このように、財産や相続人が海外にある場合には、日本国内のみの場合に比べ手間と時間とコストが掛かることになります。
平成28年4月1日
財務省が公表している「相続税の課税状況の推移」をもとに、1983年(昭和58年)からほぼ4年ごとに相続税の課税状況を表にしました。

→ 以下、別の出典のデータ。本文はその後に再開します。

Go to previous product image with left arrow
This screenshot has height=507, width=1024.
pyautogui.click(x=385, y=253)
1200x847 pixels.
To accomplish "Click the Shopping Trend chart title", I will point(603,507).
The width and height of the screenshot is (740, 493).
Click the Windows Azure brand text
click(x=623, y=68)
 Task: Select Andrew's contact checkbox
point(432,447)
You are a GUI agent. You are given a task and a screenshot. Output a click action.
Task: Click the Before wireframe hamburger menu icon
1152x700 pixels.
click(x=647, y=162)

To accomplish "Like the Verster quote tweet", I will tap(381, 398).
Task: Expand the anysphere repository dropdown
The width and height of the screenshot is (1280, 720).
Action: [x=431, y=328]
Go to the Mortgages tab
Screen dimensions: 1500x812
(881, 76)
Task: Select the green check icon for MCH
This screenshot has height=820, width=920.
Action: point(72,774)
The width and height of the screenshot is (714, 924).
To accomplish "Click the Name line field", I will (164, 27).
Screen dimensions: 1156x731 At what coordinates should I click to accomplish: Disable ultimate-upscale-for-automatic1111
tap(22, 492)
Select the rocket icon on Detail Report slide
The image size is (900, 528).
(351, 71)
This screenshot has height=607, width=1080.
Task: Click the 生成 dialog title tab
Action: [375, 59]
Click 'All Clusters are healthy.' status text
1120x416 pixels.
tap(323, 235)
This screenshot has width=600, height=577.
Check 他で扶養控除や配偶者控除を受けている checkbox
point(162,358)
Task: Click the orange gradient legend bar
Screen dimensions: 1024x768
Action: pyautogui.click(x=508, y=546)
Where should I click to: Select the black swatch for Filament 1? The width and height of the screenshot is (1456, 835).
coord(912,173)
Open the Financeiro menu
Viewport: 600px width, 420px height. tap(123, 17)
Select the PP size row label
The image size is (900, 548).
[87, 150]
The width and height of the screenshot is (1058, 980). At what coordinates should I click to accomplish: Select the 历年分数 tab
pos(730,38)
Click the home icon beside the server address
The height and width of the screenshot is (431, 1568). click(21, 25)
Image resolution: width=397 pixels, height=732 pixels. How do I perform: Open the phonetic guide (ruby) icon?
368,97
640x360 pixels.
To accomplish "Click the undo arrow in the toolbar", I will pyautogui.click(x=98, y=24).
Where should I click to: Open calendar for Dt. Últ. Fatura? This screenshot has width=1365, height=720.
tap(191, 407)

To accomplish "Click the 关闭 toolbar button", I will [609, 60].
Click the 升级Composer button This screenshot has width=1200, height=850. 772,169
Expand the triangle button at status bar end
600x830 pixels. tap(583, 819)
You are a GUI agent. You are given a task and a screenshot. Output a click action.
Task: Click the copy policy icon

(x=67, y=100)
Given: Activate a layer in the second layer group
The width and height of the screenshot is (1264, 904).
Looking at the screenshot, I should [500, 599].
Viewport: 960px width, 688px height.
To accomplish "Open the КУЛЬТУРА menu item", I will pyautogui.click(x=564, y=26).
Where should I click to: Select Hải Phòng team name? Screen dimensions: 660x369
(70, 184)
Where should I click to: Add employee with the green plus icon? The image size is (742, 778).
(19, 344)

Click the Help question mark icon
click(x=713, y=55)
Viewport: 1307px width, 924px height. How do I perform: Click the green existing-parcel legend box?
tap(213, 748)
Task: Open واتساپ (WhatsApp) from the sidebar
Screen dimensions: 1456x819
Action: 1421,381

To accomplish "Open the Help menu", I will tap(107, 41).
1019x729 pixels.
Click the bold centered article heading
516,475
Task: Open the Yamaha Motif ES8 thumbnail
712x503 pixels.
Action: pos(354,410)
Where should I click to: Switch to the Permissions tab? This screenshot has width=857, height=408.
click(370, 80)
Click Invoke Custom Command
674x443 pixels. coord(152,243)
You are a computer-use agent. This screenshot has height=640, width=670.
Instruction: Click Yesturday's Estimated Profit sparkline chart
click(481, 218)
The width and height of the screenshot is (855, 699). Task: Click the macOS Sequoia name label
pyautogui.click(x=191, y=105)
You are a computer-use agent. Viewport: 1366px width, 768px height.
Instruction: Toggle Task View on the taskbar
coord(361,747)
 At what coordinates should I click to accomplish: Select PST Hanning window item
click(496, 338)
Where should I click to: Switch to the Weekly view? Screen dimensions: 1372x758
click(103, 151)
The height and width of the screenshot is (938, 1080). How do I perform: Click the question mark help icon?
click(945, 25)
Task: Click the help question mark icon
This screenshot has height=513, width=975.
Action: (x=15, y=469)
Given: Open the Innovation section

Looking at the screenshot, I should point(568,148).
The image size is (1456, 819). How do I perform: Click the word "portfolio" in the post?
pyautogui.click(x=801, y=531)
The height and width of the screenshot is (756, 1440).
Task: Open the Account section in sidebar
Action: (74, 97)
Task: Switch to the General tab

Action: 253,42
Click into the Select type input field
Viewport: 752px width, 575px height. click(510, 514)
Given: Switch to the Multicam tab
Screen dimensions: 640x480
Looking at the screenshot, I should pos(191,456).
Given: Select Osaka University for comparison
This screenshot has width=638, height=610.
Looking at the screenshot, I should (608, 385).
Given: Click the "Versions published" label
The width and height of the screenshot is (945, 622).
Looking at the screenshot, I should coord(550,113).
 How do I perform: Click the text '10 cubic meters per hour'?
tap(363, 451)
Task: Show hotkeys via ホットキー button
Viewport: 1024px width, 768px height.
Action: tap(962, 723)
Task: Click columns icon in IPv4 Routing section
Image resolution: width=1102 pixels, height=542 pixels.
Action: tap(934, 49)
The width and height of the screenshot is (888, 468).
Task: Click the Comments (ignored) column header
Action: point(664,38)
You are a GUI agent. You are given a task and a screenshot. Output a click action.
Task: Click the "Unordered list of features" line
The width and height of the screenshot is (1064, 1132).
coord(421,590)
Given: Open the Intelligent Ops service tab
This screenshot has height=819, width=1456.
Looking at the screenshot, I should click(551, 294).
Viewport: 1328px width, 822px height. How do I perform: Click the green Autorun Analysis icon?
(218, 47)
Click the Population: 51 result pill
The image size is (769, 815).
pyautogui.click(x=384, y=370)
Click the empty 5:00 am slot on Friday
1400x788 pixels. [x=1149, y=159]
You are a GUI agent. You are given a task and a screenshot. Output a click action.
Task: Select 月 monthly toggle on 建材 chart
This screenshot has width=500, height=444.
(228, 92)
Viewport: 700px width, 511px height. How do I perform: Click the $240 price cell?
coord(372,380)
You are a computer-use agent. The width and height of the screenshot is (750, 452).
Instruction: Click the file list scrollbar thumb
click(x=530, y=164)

区分 | 死亡者数・課税件数等 | 課税価格 | 相続税額 | |||||
年分 | 死亡者数
人 | 課税件数 件 | 課税割合 % | 法定相続人数 人 | 合計額 億円 | 被相続人1人当たり金額 万円 | 納付税額 億円 | 被相続人1人当たり金額 万円 |
1983 | 740,038 | 39,534 | 5.3 | 4.1 | 50,021 | 12,653 | 7,153 | 1,809 |
1987 | 751,172 | 59,008 | 7.9 | 3.9 | 82,509 | 13,982 | 14,343 | 2,430 |
1991 | 829,797 | 56,554 | 6.8 | 3.8 | 178,417 | 31,548 | 39,651 | 7,011 |
1995 | 922,139 | 50,729 | 5.5 | 3.7 | 152,998 | 30,159 | 21,730 | 4,283 |
1999 | 982,031 | 50,731 | 5.2 | 3.6 | 132,699 | 26,157 | 16,876 | 3,326 |
2003 | 1,014,951 | 44,438 | 4.4 | 3.4 | 103,582 | 23,309 | 11,263 | 2,534 |
2007 | 1,108,334 | 46,820 | 4.2 | 3.2 | 106,557 | 22,758 | 12,666 | 2,705 |
2011 | 1,253,066 | 51,559 | 4.1 | 3.0 | 107,468 | 20,843 | 12,516 | 2,427 |
2013 | 1,268,436 | 54,421 | 4.3 | 2.9 | 116,381 | 21,385 | 15,366 | 2,823 |
この表から、最近30年間の様々な情報が読み取れます。
まず、死亡者数が年々増加しており、医療の進歩以上に高齢者数が増加しているのがわかります。また、30年前の1983年の「被相続人一人当たり法定相続人数」が4.1人であったのに対し、直近の2013年は2.9人と約30%も法定相続人が減少しており少子高齢化の影響が伺えます。
そして、1991年に「課税価格の合計額」「相続税の納付税額」等が急増しておりますが、これはバブルによる地価の高騰によるものであります。
2015年の相続税の改正により、2013年に4.3%であった課税割合は1.5倍の6%程になると見込まれ1990年代前半の水準に戻るということがわかります。